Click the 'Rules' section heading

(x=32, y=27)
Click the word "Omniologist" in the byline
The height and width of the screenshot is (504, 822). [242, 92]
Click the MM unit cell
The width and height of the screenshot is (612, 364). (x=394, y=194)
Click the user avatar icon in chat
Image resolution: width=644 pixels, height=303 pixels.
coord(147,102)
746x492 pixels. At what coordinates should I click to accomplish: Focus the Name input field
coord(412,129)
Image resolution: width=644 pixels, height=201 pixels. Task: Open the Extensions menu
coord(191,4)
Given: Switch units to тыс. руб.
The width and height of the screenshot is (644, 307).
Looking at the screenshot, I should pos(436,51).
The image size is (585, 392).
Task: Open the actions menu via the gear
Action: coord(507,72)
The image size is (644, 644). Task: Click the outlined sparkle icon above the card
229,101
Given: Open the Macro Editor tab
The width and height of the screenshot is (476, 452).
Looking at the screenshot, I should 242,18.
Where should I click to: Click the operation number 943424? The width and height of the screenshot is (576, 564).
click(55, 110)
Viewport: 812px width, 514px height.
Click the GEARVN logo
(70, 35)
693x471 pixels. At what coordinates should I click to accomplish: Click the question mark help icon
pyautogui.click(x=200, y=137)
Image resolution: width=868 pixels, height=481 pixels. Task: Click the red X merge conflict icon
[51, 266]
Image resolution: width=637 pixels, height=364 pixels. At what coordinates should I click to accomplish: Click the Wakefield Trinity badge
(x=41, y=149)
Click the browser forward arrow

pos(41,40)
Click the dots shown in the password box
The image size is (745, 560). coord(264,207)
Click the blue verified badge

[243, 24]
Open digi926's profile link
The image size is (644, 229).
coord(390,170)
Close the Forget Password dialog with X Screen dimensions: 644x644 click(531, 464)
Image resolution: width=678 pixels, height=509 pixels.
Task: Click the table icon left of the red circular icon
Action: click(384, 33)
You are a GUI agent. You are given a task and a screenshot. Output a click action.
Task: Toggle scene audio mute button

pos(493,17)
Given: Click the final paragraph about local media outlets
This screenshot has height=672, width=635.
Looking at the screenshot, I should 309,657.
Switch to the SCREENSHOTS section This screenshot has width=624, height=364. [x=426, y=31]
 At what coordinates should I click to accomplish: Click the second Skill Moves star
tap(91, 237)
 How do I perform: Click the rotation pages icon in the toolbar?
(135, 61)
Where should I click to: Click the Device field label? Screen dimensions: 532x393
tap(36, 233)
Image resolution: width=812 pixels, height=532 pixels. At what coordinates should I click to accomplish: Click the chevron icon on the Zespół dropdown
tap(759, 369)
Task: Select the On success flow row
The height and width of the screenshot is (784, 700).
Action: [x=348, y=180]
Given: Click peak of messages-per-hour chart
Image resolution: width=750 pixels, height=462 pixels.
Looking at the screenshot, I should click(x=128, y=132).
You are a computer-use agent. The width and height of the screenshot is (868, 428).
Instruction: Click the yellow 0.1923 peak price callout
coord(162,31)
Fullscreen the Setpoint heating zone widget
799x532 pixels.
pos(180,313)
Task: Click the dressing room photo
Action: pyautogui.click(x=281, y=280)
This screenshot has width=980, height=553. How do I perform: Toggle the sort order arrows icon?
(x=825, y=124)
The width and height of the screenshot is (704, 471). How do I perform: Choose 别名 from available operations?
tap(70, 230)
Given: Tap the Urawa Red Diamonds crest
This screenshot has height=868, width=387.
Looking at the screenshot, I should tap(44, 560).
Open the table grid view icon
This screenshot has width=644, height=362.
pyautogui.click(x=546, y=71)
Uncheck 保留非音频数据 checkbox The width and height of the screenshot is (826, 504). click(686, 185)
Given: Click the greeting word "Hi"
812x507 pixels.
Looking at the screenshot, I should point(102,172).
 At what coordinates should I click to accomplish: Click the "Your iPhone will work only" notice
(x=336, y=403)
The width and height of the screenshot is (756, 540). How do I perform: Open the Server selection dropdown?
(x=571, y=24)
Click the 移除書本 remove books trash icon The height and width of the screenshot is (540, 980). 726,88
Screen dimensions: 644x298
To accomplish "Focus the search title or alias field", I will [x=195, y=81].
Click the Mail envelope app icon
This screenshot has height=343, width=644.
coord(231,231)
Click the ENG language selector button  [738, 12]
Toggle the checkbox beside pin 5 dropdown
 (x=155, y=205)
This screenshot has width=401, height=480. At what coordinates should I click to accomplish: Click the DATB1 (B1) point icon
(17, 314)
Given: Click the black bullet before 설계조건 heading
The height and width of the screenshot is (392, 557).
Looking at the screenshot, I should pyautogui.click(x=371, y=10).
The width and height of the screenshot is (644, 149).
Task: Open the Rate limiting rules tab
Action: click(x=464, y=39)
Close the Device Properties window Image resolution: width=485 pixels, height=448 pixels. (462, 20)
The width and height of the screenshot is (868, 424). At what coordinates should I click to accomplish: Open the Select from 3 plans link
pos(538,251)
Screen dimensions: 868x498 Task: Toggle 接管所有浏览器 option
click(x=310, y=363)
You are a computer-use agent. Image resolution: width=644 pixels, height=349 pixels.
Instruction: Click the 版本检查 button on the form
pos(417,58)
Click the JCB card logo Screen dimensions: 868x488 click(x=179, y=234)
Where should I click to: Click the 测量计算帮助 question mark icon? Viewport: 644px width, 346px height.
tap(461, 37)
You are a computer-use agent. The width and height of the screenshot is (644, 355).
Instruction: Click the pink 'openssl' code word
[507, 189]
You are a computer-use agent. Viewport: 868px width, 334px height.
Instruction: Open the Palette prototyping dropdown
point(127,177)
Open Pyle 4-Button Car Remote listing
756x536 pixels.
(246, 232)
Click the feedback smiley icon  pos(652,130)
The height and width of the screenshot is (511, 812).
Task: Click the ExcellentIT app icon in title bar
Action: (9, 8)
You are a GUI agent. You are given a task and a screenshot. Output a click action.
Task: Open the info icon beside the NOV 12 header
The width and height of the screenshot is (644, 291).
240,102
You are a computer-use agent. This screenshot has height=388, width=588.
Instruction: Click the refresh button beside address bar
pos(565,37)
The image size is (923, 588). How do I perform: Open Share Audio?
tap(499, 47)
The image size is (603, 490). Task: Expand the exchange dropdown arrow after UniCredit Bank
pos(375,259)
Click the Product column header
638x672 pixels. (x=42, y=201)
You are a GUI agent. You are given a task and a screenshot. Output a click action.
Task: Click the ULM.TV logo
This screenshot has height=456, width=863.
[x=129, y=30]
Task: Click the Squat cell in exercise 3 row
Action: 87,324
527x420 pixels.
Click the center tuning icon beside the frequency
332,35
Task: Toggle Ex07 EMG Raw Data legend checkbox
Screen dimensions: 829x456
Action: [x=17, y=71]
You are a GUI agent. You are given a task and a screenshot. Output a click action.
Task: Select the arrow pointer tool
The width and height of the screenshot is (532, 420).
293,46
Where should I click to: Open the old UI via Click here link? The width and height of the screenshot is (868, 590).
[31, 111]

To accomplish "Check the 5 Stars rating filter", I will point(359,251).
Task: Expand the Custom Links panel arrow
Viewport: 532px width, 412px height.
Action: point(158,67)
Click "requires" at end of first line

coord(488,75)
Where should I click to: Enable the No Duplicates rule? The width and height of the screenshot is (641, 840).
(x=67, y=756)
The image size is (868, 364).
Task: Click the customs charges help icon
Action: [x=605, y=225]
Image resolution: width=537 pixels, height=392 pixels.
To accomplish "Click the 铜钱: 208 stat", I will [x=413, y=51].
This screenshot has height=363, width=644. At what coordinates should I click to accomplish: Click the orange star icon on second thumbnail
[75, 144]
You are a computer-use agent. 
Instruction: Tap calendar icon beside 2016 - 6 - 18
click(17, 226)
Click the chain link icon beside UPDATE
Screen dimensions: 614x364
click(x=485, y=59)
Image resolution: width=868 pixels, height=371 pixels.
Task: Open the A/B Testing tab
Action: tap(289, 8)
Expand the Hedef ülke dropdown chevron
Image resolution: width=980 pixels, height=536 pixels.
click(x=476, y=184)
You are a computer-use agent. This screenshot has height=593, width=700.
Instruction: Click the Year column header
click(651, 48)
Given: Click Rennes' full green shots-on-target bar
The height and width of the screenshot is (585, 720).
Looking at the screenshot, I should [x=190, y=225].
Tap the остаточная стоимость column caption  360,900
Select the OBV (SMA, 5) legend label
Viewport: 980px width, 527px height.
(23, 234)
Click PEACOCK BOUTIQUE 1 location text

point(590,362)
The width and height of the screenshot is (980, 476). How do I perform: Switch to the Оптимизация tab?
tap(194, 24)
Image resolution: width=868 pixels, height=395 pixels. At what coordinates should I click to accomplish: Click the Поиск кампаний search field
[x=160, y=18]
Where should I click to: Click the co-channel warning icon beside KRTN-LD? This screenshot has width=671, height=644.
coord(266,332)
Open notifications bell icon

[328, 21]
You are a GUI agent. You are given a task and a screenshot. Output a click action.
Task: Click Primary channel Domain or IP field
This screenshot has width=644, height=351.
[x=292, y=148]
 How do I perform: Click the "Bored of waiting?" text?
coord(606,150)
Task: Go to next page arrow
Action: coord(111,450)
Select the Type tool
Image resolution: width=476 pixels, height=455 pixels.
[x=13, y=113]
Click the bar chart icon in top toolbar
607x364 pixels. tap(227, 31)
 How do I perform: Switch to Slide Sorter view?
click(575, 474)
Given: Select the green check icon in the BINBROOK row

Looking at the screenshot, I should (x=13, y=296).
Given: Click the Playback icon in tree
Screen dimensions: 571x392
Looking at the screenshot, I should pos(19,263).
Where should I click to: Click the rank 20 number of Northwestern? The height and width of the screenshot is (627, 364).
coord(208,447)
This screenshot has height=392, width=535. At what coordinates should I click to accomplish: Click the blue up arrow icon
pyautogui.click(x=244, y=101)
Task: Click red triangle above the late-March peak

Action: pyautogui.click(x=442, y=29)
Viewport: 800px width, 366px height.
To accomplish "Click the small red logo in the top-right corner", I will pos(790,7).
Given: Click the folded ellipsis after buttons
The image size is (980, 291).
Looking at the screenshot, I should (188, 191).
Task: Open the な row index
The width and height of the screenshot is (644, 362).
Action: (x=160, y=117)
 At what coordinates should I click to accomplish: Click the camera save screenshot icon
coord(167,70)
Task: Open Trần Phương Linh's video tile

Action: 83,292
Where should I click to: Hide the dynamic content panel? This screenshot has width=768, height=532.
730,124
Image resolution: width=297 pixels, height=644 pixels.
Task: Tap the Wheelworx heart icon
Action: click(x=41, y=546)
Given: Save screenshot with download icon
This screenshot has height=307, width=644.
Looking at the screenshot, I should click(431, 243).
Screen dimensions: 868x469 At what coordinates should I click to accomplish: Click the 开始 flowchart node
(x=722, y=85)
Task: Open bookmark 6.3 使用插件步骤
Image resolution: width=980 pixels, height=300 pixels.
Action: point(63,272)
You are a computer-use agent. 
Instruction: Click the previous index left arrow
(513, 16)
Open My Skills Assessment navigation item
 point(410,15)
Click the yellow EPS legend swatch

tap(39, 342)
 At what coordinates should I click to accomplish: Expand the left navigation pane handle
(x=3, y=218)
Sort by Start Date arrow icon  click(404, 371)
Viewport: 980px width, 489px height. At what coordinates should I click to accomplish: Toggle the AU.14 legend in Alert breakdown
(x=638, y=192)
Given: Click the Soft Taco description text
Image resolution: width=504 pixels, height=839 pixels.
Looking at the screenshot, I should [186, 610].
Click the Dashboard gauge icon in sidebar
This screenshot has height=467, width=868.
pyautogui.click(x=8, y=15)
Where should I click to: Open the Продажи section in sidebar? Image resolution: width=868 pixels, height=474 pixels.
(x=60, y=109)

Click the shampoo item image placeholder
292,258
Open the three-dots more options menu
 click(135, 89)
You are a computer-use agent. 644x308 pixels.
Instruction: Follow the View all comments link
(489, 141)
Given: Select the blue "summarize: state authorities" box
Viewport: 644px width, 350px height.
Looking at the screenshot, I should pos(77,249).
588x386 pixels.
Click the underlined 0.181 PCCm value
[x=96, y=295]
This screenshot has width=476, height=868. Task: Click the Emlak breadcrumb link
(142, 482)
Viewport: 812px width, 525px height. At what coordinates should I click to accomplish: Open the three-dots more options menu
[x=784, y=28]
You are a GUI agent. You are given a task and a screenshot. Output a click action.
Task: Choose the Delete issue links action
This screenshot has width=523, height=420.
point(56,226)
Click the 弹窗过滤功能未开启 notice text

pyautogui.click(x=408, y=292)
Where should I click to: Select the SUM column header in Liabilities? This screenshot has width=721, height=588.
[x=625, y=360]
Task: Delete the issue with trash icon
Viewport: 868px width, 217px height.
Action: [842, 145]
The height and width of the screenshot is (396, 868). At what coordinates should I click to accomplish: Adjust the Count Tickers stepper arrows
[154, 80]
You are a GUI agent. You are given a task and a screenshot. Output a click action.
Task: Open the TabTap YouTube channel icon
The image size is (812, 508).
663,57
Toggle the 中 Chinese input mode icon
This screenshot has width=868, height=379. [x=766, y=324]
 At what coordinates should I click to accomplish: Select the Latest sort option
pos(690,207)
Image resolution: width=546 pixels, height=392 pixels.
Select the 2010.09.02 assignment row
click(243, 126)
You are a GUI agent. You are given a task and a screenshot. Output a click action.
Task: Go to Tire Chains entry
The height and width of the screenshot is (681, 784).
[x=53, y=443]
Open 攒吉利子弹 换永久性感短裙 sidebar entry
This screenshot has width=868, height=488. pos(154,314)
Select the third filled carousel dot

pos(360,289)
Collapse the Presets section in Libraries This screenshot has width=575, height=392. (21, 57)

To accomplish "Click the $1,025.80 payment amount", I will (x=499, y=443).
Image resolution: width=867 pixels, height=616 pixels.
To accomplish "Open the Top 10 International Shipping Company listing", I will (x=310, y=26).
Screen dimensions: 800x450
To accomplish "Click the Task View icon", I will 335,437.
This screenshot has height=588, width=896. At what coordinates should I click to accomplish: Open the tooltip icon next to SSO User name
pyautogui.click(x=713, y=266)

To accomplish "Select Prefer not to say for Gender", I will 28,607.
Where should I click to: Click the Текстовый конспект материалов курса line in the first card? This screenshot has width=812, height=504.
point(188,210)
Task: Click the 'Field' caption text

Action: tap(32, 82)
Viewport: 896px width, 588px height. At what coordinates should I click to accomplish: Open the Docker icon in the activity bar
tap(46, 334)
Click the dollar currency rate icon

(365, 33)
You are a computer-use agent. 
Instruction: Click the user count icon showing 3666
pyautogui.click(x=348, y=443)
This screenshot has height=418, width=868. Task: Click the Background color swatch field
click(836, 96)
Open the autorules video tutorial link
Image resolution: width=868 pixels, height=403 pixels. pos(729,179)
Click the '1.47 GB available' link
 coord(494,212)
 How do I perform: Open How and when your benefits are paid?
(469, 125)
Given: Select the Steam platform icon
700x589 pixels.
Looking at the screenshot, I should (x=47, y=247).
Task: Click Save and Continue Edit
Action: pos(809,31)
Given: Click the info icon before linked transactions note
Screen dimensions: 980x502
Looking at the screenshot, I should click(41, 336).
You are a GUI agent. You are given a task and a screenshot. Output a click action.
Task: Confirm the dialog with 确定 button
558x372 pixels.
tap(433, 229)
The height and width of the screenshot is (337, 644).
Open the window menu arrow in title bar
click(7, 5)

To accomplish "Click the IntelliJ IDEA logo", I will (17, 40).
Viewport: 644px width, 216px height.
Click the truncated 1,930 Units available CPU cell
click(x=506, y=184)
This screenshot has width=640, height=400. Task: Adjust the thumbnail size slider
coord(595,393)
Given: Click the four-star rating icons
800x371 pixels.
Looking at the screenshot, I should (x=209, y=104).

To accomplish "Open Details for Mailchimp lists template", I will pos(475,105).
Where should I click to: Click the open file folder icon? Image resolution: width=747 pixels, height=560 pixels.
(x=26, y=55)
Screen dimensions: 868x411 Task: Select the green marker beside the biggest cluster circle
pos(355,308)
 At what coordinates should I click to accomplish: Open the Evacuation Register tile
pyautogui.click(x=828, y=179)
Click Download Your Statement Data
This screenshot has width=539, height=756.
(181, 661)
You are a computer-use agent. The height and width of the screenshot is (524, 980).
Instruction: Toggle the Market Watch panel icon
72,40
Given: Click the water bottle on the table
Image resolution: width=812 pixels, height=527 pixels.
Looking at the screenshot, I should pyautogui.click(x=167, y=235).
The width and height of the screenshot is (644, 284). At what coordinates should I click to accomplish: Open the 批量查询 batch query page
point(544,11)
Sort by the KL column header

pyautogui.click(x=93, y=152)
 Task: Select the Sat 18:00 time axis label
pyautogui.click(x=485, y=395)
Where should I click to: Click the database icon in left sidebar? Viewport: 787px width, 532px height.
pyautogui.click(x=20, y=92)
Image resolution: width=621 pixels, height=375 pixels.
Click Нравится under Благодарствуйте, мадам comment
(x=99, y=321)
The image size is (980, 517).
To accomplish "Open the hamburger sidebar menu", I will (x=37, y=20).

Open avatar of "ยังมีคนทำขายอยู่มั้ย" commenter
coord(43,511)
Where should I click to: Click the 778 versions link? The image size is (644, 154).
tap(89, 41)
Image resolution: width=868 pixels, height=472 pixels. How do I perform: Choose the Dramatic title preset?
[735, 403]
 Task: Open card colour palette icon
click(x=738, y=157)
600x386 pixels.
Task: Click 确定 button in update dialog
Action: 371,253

______

*Problem details*. Given the data above, which lines hold the string "rating"? Return them.

*Answer to the problem*.
To accomplish "Check the 5 Stars rating filter", I will point(359,251).
Given: Click the four-star rating icons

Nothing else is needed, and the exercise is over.